— Dataset records —

┌──

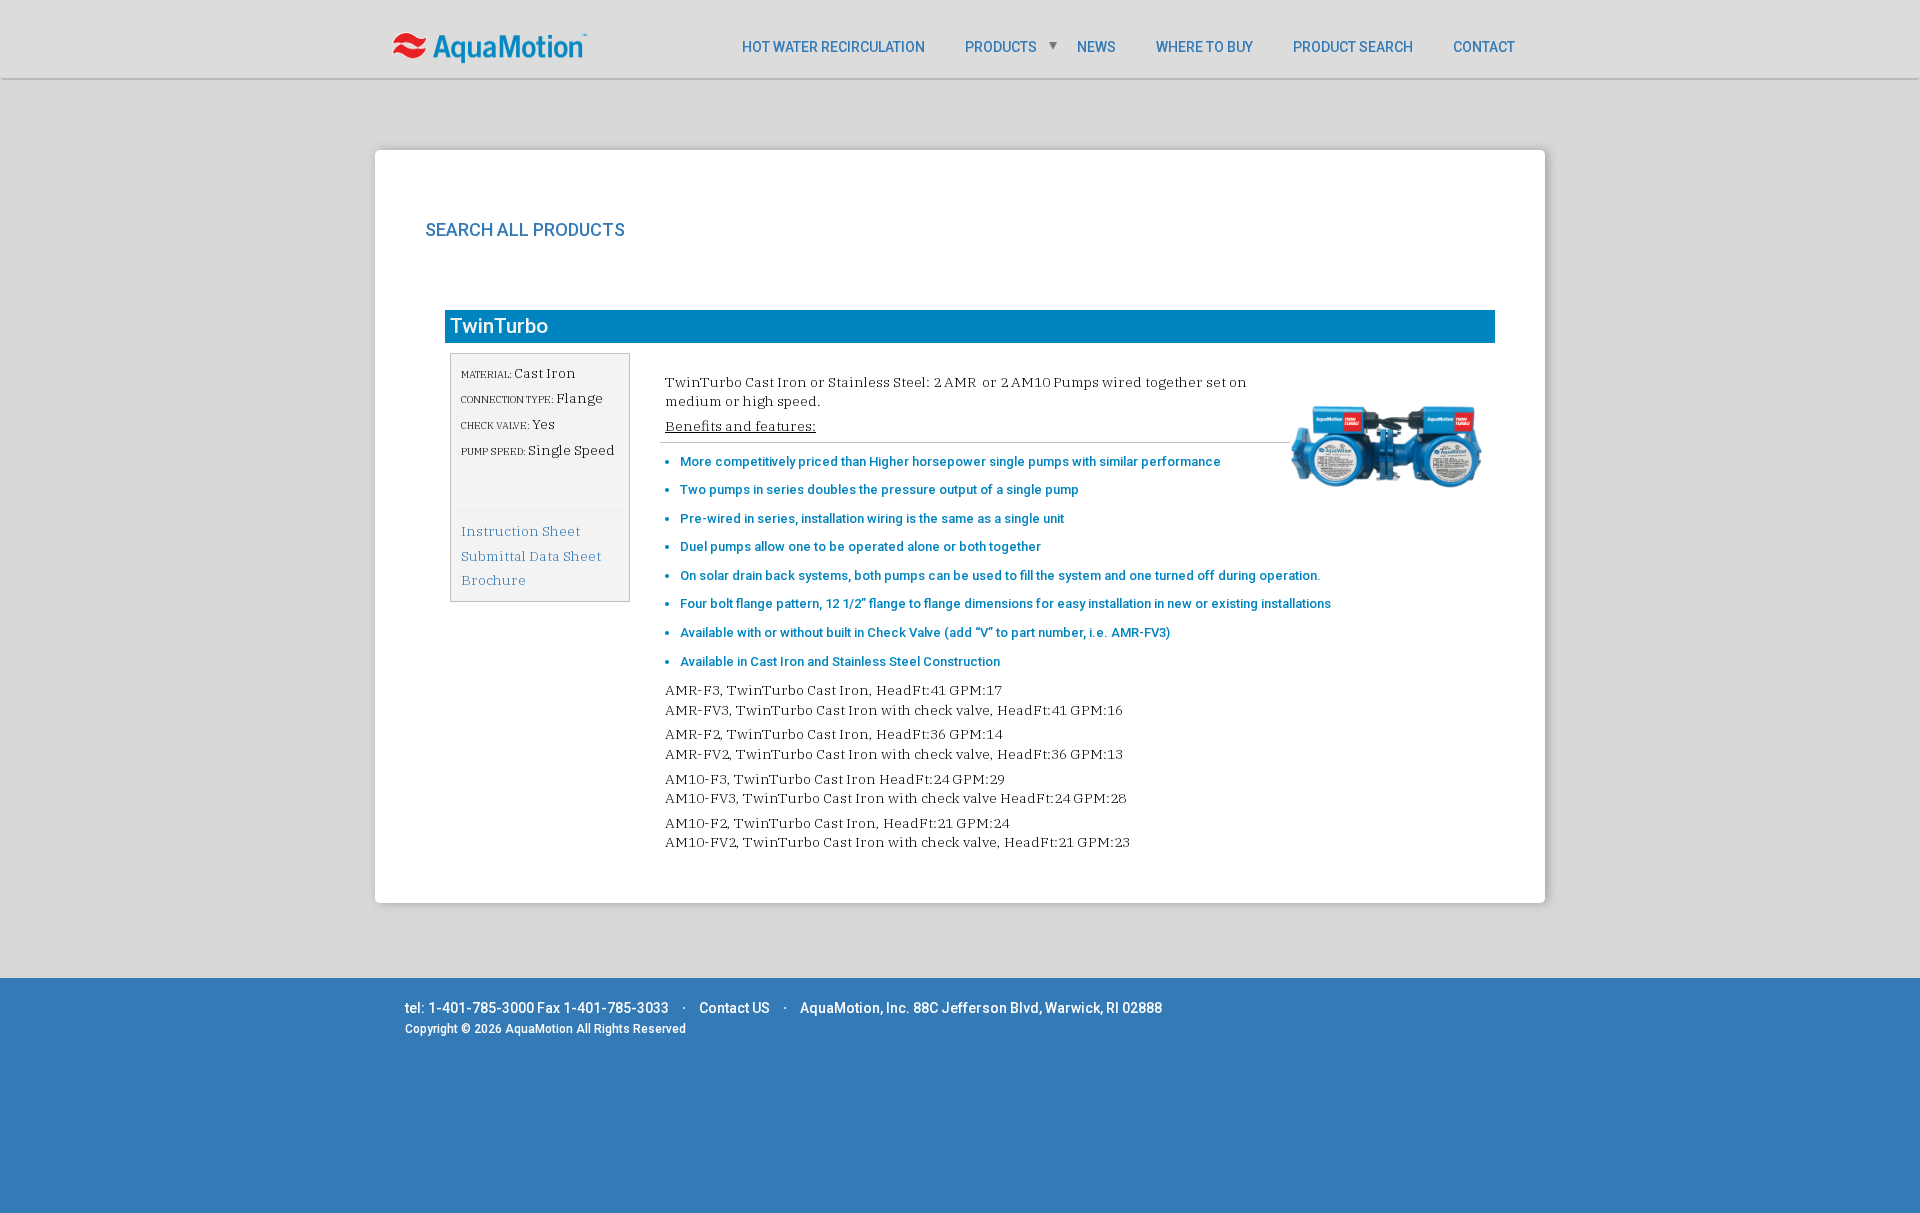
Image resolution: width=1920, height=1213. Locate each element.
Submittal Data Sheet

└──
┌──

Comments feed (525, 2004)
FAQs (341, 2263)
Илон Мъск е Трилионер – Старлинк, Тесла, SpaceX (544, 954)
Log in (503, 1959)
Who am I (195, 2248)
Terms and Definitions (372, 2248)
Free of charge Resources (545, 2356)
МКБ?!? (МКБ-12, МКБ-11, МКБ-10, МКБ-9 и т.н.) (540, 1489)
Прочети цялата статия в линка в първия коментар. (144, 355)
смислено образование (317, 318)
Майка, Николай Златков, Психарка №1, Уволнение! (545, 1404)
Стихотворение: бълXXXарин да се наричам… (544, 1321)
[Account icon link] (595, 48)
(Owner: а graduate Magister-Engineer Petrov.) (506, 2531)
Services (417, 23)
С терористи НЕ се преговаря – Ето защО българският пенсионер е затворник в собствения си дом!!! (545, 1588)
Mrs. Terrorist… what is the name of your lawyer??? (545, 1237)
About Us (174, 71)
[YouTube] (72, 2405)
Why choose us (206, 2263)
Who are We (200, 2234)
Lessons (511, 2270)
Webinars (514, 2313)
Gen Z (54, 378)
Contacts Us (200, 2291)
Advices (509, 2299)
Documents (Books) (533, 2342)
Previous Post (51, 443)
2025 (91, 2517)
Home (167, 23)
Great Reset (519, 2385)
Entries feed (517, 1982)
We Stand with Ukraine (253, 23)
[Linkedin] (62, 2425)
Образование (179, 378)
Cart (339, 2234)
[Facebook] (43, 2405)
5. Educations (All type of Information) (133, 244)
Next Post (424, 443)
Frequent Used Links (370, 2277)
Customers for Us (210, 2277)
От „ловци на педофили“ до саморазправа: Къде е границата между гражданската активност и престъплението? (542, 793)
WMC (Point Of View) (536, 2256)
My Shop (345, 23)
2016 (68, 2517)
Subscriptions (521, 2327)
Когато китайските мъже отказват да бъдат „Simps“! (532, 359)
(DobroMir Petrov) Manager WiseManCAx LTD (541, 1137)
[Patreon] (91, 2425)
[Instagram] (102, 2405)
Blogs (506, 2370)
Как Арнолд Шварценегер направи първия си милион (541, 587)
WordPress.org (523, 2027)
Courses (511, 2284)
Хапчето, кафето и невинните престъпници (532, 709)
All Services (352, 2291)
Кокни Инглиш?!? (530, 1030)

└──

— Work instruction —
Repeat exactly the lines above from the one with "Image resolution: width=1920, height=1213." up to and including the one with "Submittal Data Sheet". No other line belongs in the reply.

— Task response —
Image resolution: width=1920, height=1213. Locate each element.
Submittal Data Sheet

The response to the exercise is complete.